ABSTRACT

Particle image velocimetry (PIV) is a powerful tool in the arsenal of measurement techniques available to fluid flow experimentalists.
The resulting velocity data are both spatially distributed and quantitative, enabling rigorous global analysis.
However, when studying fluid flows with complex temporal dynamics, the use of PIV is often constrained by limitations on the maximum sampling rate.
In this talk, I will present two data-driven approaches to dealing with this issue, leveraging techniques from control theory and signal processing to extend the capabilities of existing equipment.
I will focus specifically on the challenge of identifying characteristic flow frequencies and their associated spatial structures using sub-Nyquist-rate PIV.
The first approach that I will discuss uses slowly sampled PIV data in combination with a fast probe signal.
These data are post-processed with a Kalman smoother, which produces a time-resolved estimate of the flow field evolution.
Spectral analysis can then be done using the estimated velocity fields, for instance using dynamic mode decomposition.

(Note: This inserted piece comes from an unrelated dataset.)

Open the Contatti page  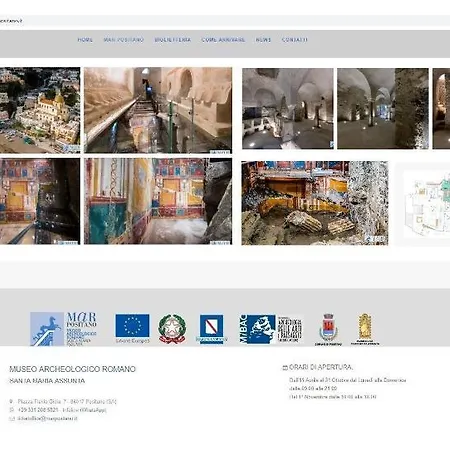tap(294, 40)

I will also describe a compressed sensing approach that takes advantage of sparsity and random sampling strategies to avoid aliasing, making it possible to circumvent the Nyquist-Shannon sampling criterion.

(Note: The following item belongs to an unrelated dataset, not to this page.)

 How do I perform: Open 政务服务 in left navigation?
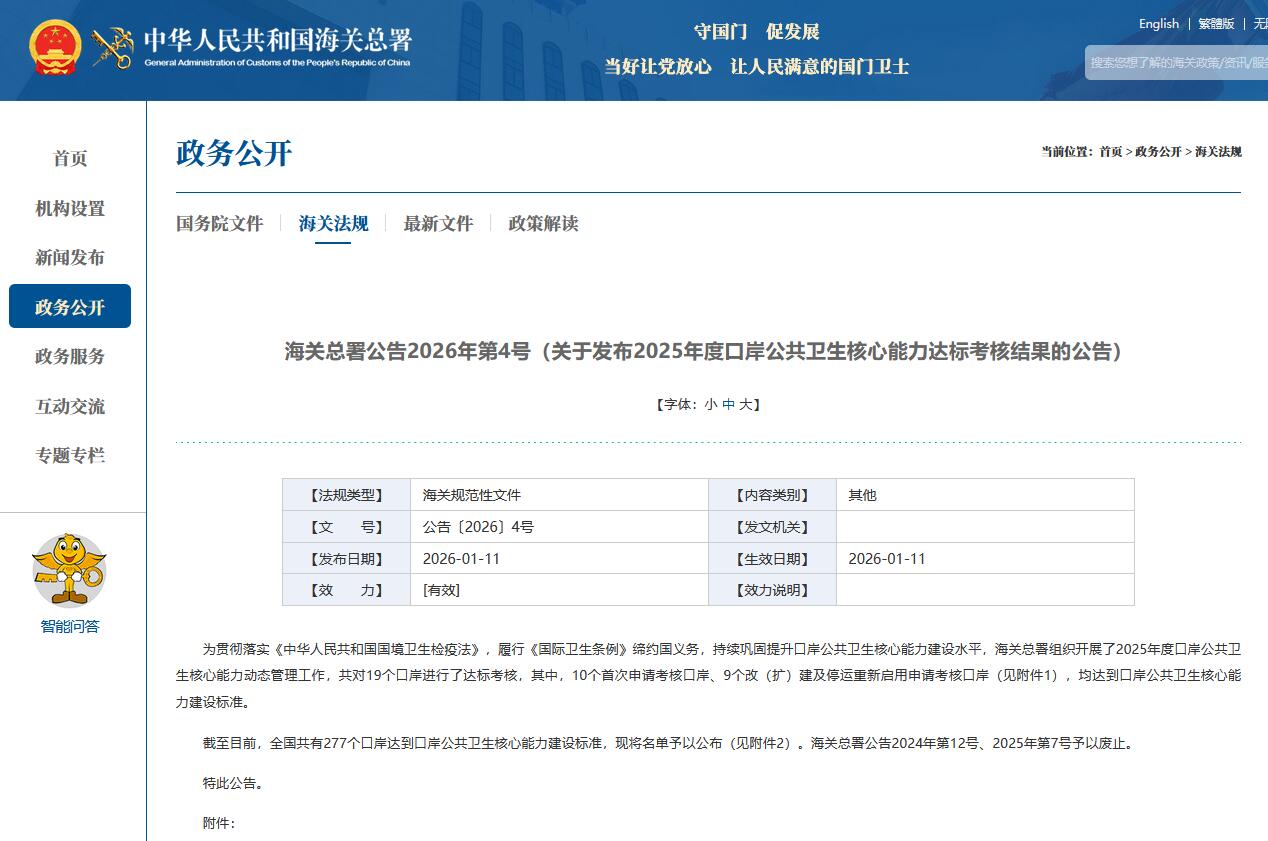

The capabilities of each approach will be demonstrated using data collected from bluff-body wake experiments.

BIO

Jonathan Tu is currently a postdoctoral scholar at the University of California, Berkeley, where he studies the hydrodynamics of flagellar locomotion under Profs. Murat Arcak and Michel Maharbiz.

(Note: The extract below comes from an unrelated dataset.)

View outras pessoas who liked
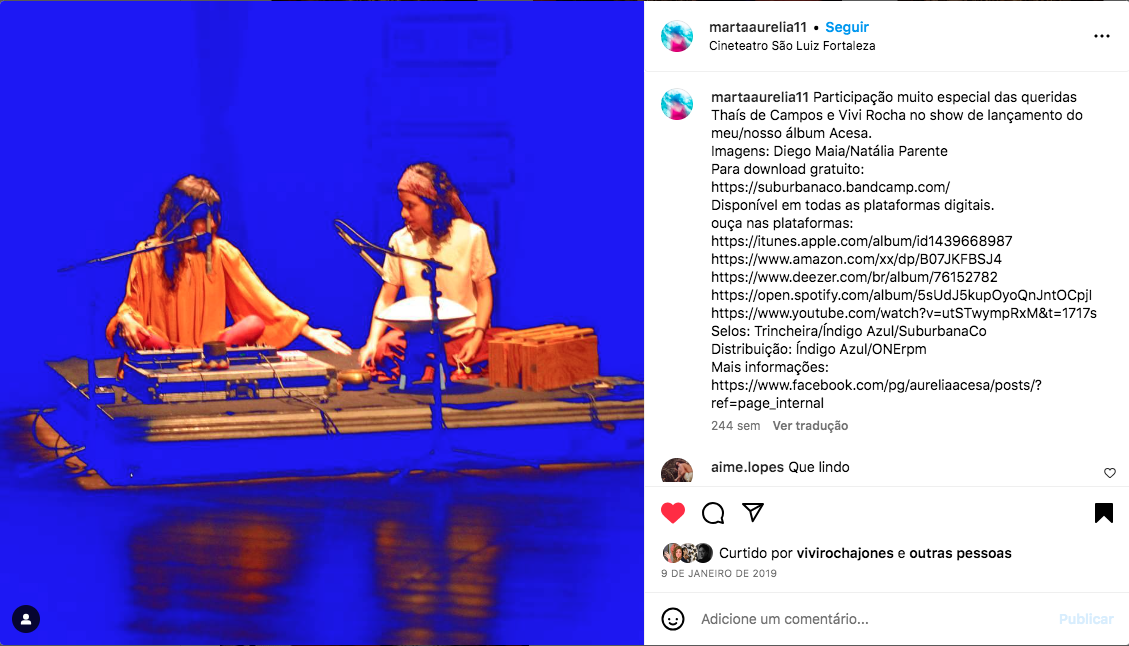[x=960, y=553]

His work is part of a collaborative effort to design and manufacture millimeter-scale microbiorobots.
Previously, Jonathan studied at Princeton University, where he earned a Ph. D. working on flow control problems with Prof. Clancy Rowley.
Prior to that Jonathan attended the University of Washington, where he earned Bachelor's degrees in both Aeronautics/Astronautics and Mathematics.
His research looks to bring advanced tools from control and dynamical systems theory to bear in fluid mechanics.
In particular, he is interested in using data-driven methods such as modal decomposition, compressed sensing, and machine learning to model and control fluid mechanical systems.